[[ MATERIAL SUPPLIED, beginning ]]
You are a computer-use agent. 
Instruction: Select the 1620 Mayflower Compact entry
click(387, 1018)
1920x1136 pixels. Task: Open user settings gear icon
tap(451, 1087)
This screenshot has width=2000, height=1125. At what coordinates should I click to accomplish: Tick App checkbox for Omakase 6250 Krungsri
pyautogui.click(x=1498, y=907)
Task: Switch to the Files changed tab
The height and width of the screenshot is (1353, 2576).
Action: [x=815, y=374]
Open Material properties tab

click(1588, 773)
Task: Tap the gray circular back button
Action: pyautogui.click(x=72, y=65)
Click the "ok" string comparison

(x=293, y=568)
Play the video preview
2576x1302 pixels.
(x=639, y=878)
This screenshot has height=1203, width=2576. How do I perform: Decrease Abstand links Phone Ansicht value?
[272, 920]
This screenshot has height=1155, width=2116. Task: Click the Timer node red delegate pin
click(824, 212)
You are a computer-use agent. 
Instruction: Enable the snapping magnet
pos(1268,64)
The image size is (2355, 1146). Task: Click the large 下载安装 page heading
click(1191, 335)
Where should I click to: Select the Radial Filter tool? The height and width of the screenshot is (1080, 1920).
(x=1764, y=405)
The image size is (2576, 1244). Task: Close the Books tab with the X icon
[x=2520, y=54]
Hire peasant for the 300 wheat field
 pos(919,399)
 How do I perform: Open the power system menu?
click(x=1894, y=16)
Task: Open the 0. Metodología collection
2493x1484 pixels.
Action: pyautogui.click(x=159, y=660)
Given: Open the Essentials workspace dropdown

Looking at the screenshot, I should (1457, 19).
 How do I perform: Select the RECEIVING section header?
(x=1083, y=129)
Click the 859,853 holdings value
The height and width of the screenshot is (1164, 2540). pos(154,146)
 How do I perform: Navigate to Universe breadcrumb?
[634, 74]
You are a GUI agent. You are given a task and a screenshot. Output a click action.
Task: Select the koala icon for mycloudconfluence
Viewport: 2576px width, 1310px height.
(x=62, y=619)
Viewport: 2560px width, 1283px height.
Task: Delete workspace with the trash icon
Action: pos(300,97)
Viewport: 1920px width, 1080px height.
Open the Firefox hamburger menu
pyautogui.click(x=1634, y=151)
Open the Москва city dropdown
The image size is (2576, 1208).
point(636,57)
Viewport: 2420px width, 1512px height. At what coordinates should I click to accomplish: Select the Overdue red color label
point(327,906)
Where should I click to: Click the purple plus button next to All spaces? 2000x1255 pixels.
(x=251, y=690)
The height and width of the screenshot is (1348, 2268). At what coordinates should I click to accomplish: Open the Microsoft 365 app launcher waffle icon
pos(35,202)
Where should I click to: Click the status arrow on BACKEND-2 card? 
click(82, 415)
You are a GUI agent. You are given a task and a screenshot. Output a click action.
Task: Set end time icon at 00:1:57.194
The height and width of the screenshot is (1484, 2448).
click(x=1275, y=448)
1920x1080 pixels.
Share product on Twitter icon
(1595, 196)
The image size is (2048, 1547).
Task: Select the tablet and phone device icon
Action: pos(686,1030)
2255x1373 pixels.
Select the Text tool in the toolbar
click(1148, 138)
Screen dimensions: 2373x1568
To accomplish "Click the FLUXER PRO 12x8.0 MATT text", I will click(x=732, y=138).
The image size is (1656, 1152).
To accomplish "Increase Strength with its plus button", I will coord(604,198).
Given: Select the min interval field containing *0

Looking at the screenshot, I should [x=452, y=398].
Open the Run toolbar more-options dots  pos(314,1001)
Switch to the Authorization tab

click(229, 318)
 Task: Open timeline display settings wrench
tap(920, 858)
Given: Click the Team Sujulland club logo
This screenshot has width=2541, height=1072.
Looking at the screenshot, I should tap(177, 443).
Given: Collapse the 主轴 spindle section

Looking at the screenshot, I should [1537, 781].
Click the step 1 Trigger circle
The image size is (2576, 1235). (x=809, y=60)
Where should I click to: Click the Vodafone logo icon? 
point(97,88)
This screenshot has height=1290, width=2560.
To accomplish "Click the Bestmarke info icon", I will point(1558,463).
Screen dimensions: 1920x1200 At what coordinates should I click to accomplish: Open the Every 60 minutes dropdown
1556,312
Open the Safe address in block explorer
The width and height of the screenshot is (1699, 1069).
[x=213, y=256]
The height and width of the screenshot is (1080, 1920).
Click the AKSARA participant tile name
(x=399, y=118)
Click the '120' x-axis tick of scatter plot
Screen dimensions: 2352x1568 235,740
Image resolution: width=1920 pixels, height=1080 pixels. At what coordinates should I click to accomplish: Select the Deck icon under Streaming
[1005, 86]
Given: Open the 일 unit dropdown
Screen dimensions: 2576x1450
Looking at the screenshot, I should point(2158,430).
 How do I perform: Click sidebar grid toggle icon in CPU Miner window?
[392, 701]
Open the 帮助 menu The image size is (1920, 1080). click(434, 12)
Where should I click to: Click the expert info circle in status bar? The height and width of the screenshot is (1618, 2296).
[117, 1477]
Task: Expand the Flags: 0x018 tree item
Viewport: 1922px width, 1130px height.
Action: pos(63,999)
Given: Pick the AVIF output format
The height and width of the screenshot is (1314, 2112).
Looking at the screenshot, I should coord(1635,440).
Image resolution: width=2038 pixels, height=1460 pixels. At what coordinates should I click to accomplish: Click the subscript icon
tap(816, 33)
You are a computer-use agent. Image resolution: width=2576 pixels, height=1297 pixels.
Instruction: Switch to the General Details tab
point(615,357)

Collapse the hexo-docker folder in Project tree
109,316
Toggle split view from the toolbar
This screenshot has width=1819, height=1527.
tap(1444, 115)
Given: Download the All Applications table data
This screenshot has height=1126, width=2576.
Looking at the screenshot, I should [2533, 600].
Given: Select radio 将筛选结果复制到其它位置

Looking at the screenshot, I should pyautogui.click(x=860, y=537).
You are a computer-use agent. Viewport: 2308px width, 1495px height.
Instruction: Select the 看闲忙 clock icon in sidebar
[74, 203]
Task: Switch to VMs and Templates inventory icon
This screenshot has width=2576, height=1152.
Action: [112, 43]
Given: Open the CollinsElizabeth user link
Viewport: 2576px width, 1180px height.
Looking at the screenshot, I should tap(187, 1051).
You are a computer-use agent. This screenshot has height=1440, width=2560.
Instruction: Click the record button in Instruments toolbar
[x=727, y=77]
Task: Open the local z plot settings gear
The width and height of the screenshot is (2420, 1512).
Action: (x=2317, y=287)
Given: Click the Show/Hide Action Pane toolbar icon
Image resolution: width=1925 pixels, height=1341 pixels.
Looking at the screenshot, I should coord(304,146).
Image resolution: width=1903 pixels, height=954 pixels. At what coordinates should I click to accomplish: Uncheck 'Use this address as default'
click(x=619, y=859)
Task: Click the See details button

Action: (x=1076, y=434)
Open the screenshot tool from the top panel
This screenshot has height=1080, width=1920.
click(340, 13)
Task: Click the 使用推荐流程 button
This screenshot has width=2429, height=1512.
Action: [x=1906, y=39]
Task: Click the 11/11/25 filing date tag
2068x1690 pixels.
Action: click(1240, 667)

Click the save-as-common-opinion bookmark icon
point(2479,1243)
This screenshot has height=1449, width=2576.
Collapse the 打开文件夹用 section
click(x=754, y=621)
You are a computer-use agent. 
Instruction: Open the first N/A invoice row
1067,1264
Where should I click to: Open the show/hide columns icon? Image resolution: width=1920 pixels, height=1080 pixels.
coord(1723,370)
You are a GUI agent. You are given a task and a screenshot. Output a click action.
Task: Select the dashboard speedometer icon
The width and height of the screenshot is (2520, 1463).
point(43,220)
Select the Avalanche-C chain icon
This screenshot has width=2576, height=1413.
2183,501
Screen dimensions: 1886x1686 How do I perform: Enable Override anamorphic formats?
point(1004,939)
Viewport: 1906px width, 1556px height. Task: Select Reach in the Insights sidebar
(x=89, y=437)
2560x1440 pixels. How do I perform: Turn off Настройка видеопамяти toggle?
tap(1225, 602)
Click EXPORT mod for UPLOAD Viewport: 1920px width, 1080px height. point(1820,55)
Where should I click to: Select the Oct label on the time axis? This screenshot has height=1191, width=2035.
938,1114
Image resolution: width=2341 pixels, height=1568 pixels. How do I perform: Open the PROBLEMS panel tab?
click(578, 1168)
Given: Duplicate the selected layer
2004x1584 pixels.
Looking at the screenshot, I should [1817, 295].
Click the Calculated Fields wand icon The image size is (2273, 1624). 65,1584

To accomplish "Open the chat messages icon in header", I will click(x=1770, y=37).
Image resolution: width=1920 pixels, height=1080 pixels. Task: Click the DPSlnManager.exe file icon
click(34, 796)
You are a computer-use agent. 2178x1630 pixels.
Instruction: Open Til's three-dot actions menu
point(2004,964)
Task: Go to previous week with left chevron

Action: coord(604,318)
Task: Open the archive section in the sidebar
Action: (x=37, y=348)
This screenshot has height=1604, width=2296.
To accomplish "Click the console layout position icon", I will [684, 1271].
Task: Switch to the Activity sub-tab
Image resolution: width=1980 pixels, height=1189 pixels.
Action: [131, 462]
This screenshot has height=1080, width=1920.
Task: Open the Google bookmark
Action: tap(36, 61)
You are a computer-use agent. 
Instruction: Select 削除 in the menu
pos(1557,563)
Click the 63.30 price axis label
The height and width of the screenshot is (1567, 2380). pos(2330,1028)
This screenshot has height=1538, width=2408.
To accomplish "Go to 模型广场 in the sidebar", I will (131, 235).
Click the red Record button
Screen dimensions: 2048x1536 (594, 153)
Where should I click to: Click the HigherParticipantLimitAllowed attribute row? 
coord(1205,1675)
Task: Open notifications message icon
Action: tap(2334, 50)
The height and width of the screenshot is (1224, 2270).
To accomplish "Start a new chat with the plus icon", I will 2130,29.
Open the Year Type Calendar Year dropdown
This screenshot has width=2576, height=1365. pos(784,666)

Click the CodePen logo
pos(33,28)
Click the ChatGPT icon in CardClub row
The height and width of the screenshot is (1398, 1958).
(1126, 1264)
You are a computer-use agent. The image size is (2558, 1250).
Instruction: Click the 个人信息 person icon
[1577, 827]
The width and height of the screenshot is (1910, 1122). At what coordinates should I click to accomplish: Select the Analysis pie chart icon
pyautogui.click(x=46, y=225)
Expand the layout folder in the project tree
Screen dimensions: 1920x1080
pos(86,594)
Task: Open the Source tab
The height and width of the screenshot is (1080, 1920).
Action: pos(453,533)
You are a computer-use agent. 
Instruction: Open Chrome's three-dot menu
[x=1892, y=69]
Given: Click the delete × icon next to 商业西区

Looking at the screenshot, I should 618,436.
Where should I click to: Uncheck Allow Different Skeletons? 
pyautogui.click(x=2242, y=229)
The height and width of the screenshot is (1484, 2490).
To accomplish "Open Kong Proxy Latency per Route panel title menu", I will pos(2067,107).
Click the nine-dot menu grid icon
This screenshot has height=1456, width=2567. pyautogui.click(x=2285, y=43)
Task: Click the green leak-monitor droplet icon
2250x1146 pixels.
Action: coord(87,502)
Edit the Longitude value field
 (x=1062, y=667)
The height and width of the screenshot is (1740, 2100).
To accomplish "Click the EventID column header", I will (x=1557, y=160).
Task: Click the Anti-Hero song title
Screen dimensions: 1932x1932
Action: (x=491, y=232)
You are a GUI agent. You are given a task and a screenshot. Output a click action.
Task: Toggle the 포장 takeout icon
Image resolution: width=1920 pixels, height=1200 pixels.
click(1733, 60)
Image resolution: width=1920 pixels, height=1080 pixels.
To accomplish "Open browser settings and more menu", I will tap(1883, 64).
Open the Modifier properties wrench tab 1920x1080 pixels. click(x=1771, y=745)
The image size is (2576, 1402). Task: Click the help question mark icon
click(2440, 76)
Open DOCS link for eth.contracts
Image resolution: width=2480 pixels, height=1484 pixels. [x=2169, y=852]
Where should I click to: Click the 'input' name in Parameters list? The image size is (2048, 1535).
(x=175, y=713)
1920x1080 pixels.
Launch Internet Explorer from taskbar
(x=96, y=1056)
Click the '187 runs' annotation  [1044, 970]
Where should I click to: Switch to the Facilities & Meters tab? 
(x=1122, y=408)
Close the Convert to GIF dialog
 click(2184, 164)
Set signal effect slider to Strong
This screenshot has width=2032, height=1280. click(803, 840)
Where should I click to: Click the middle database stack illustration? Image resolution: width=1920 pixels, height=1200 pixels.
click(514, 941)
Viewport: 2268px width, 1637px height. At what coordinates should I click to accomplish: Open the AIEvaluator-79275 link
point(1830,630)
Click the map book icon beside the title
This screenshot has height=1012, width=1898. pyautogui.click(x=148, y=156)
[[ MATERIAL SUPPLIED, end ]]
Which lines of the listing include the string "layout"? Pull them out.

--- SOLUTION ---
To accomplish "Click the console layout position icon", I will [684, 1271].
Expand the layout folder in the project tree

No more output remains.